Residual networks revolutionised DNN research when they were first introduced, allowing deep networks to be effectively trained to high accuracy. Since then, ResNet50 in particular has become one of the most popular neural networks for image classification, and is used both as a benchmark for ML training and inference acceleration, but also as the core of many image processing workloads such as object detection, semantic segmentation, and others.
In this article we describe the first fully quantized, all-dataflow ResNet50 inference accelerator for Xilinx Alveo boards. The source code is available on GitHub and we provide a Python package and Jupyter Notebook to get you started and show how the accelerator is controlled using PYNQ for Alveo.
Built using the FINN dataflow processing architecture, this accelerator showcases the advantage of deep quantization for FPGA acceleration of DNN workloads in the datacenter.
The key performance metrics are:
|FPGA Device||ImageNet Accuracy||Max FPS||Batch-1 Latency||Power @ Max FPS||Power @ Batch-1|
|Alveo U250||65% Top-1 / 85% Top-5||2000||2 ms||70 W||40 W|
In addition to demonstrating the achievable performance of low-precision dataflow acceleration on Alveo, the ResNet50 design serves as proof of concept for two key features of future FINN releases: modular build flows based on Vivado IP Integrator, and pure Python interface to the accelerator.
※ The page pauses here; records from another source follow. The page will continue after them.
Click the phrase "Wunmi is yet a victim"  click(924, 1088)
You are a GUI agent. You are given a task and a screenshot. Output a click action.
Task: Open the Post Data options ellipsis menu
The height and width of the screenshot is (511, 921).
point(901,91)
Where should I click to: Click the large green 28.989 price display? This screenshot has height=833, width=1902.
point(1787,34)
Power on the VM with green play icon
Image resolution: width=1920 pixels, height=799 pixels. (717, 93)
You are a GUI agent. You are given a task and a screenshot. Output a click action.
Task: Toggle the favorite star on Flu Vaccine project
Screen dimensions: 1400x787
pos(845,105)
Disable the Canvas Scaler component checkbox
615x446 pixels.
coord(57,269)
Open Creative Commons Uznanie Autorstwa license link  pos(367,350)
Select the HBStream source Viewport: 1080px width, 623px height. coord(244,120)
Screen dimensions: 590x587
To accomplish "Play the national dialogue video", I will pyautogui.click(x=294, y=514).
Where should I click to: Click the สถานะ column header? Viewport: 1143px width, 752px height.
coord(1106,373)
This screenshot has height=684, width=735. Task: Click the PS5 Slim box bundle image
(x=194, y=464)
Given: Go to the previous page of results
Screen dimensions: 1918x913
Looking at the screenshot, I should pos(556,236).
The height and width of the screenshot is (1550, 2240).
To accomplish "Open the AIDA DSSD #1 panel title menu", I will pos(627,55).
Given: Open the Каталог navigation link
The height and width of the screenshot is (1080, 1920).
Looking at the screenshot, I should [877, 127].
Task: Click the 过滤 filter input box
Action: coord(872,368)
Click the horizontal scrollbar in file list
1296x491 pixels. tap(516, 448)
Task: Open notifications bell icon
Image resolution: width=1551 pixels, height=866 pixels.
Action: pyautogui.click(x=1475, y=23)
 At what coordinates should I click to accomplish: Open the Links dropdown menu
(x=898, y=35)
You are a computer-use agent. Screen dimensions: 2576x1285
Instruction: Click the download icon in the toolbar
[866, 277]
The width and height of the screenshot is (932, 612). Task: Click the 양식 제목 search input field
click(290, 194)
By leveraging PYNQ, we gain access to useful functionality such as power measurement, as demonstrated below.
Modular build flow
FINN accelerators targetting embedded parts, such as the BNN-PYNQ accelerators, implement the entire acceleration functionality in a singe monolithic HLS C++ description. For large datacenter-class designs this approach is not feasible, as the HLS simulation and synthesis times become very large.
Instead, we identify the key computational pattern, the residual block, which we implement as a HLS C++ IP block by assembling multiple Matrix-Vector-Activation Units from the FINN HLS Library. We then construct the accelerator by instantiating and connecting multiple residual blocks together in a Vivado IPI block design, which are then synthesized in parallel and exported as a netlist IP.
In our flow, this IP is linked by Vitis into an Alveo platform, but users are free to integrate the ResNet50 IP in their own Vivado-based flows and augment it with other HLS or RTL IP. See our build scripts and documentation for more information.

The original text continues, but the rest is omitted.